Rich Data Systems Support Anytime, Anywhere Learning
The global reach of the mobile Internet offers students convenient access to world-class learning resources. Still, many resist using online platforms outside class to boost academic achievement.
This reluctance is understandable.
Digital learning frameworks collect troves of information about one's struggles with subject materials. But to reach each student in more meaningful ways, these systems must also intelligently revise study tracks to continue challenging that student as subject proficiency improve, and without making tasks too frustrating. But the critical insights for tailoring instruction strategies to individual academic needs are just too complex to reliably hand-code by human programmers.
Consequently, many technology-based interventions can feel procedural designed to steer each student to predefined learning paths rather than encouraging progress toward mastery of a subject by attending to how one learns best.
Helping Students Learn Better
Brainiac TV personalizes digital learning tracks to each student's subject competence and preferred learning style, and then coaches that student through trouble spots to more effectively use one's limited study time.

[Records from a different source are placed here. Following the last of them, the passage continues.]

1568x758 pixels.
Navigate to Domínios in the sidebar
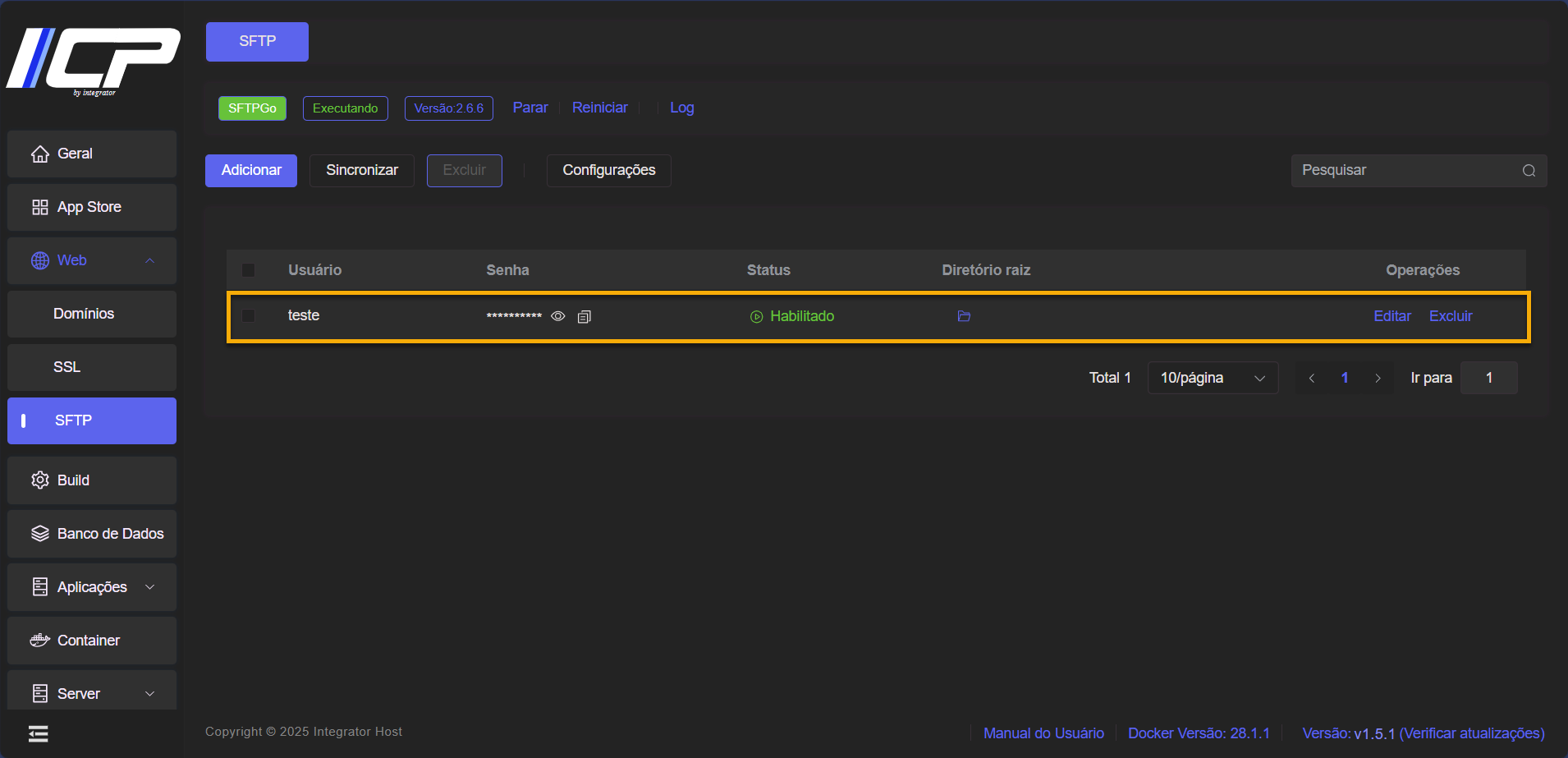pyautogui.click(x=84, y=314)
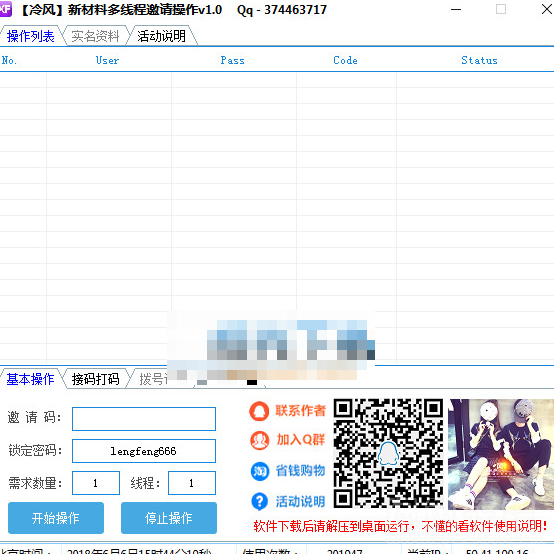This screenshot has width=554, height=554.
Task: Switch to the 实名资料 tab
Action: pos(95,36)
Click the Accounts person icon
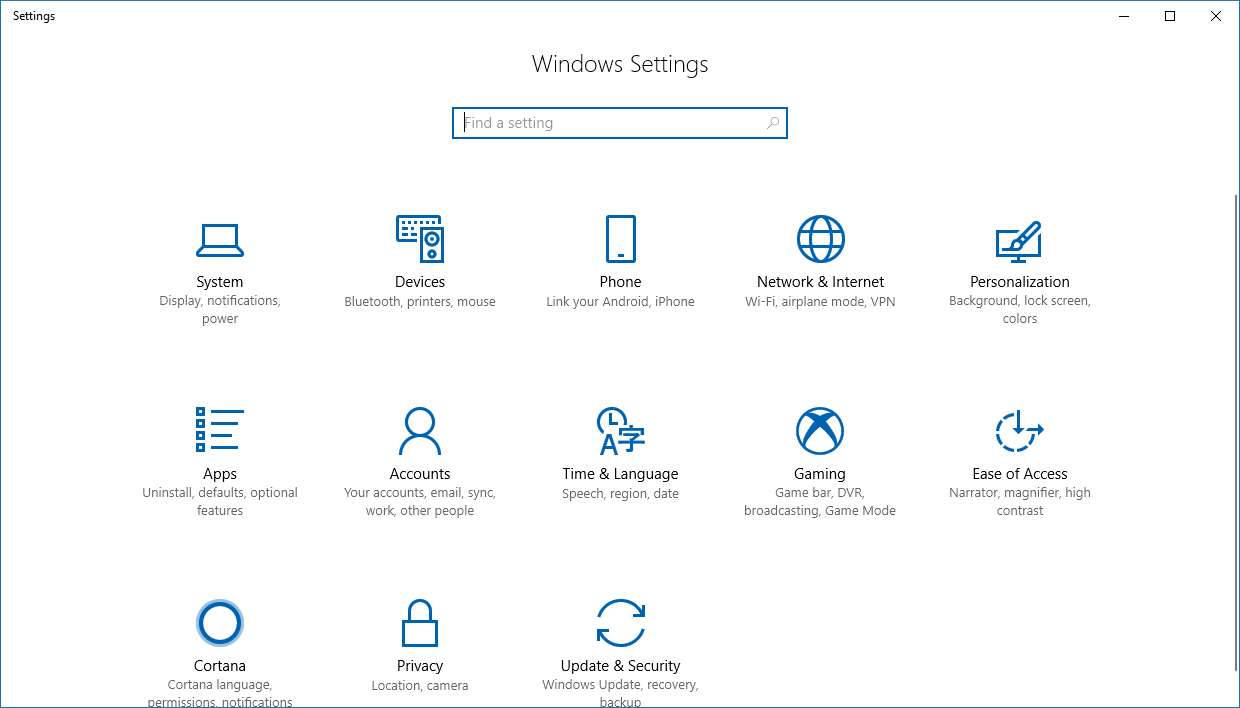This screenshot has width=1240, height=708. (x=420, y=431)
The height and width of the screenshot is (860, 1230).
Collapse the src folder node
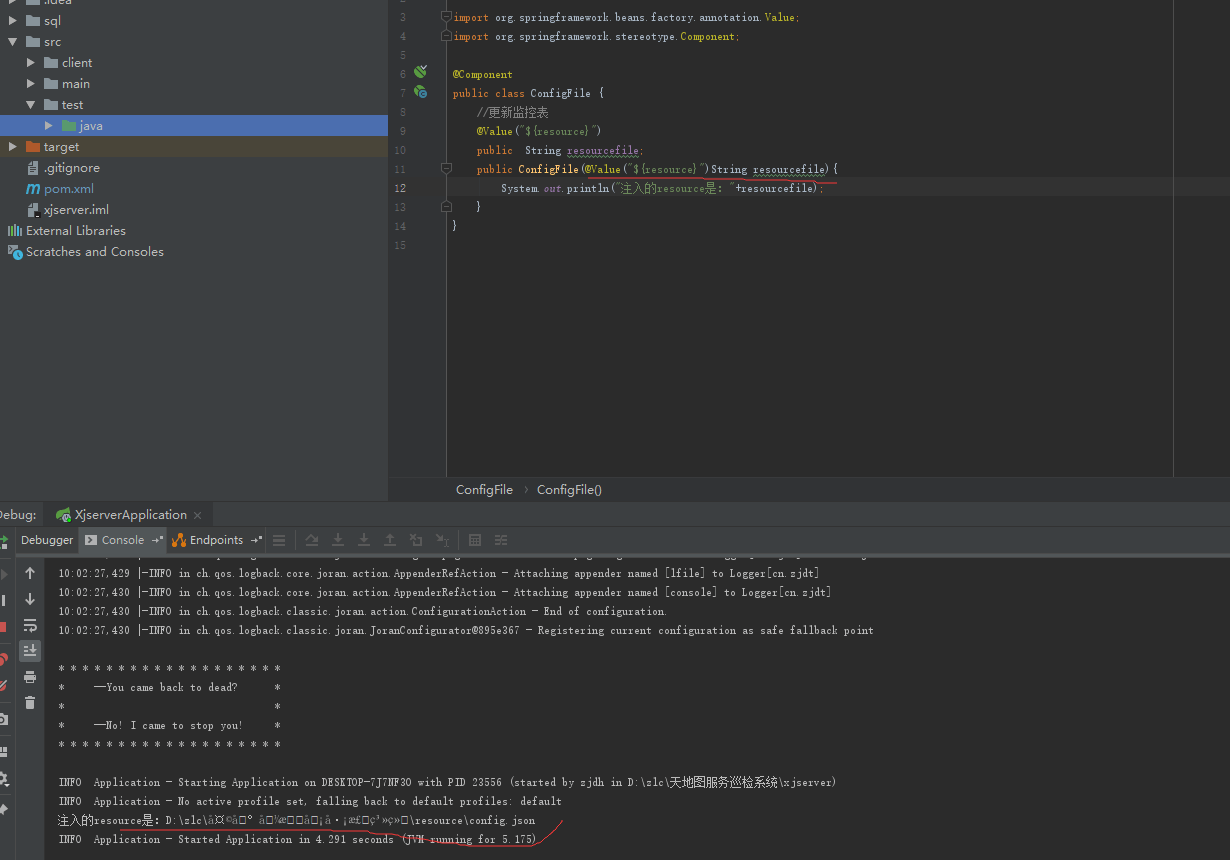pyautogui.click(x=13, y=42)
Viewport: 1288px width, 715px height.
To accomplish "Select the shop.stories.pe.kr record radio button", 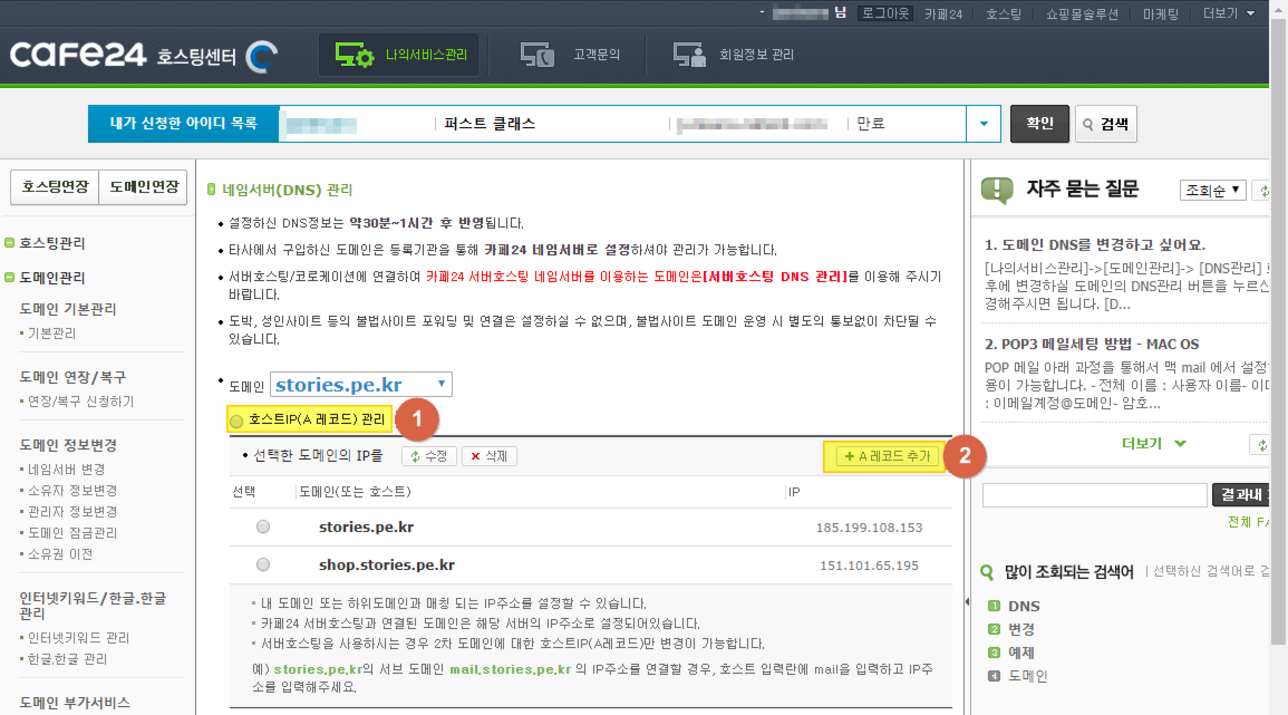I will click(x=263, y=565).
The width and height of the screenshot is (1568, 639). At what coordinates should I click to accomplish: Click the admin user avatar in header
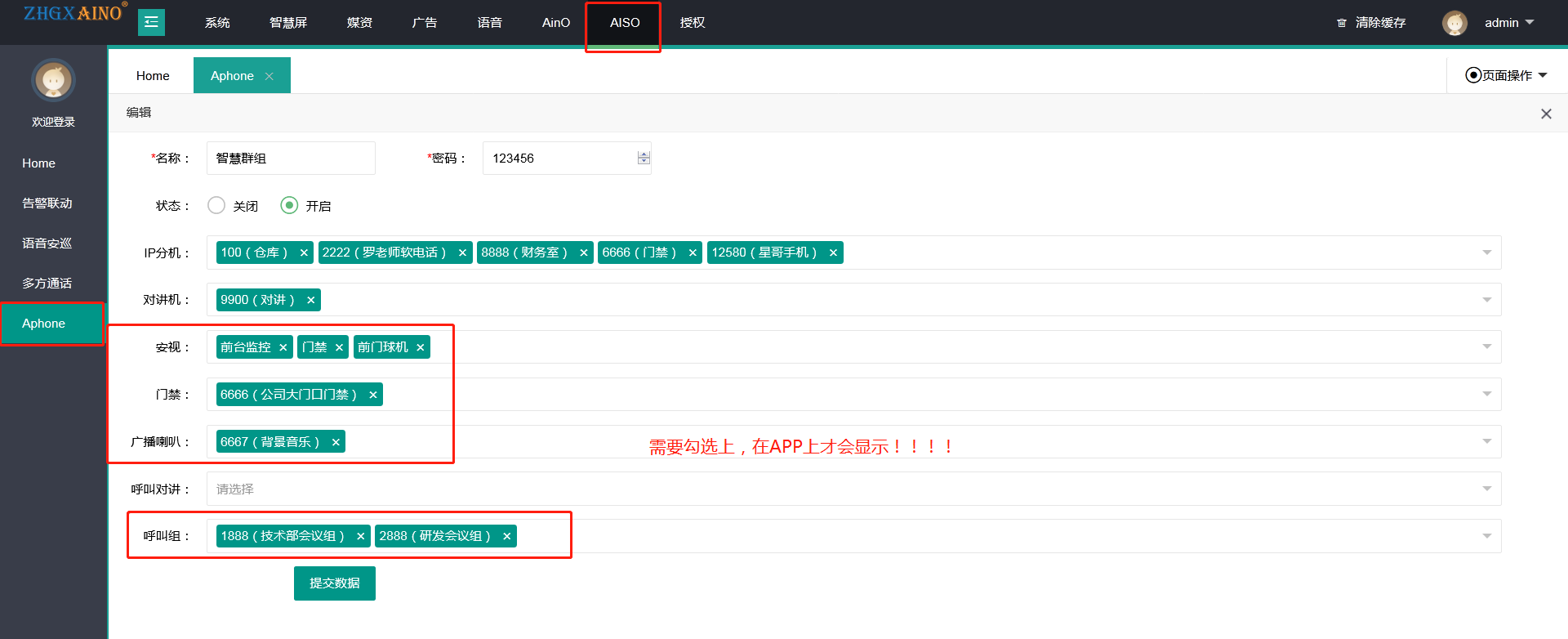pyautogui.click(x=1454, y=23)
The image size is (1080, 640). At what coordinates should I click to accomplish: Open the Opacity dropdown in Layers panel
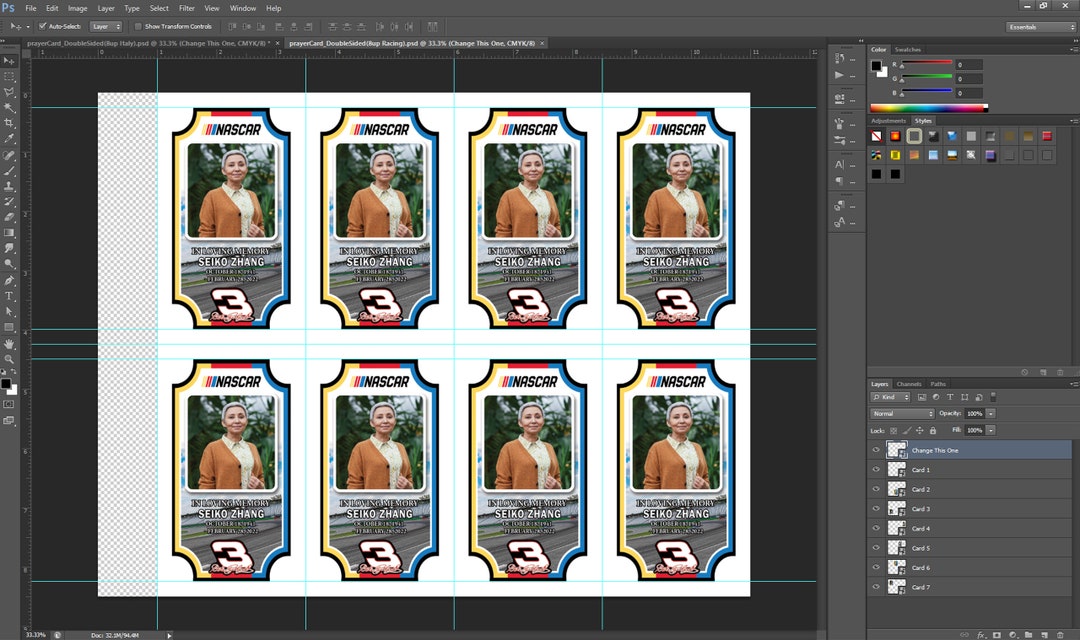coord(990,413)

This framework applies machine learning algorithms, multi-layered logic called "deep learning," to churn through the trail of data each student leaves behind for early signs of difficulty with essential concepts; and uses clues about one's optimal "learning profile" to focus each student on what matters most with instruction strategies inspired by award-winning teachers that drive continuous academic improvement, and the latest findings from brain science about how we tend to pick-up new information faster, and retain it longer.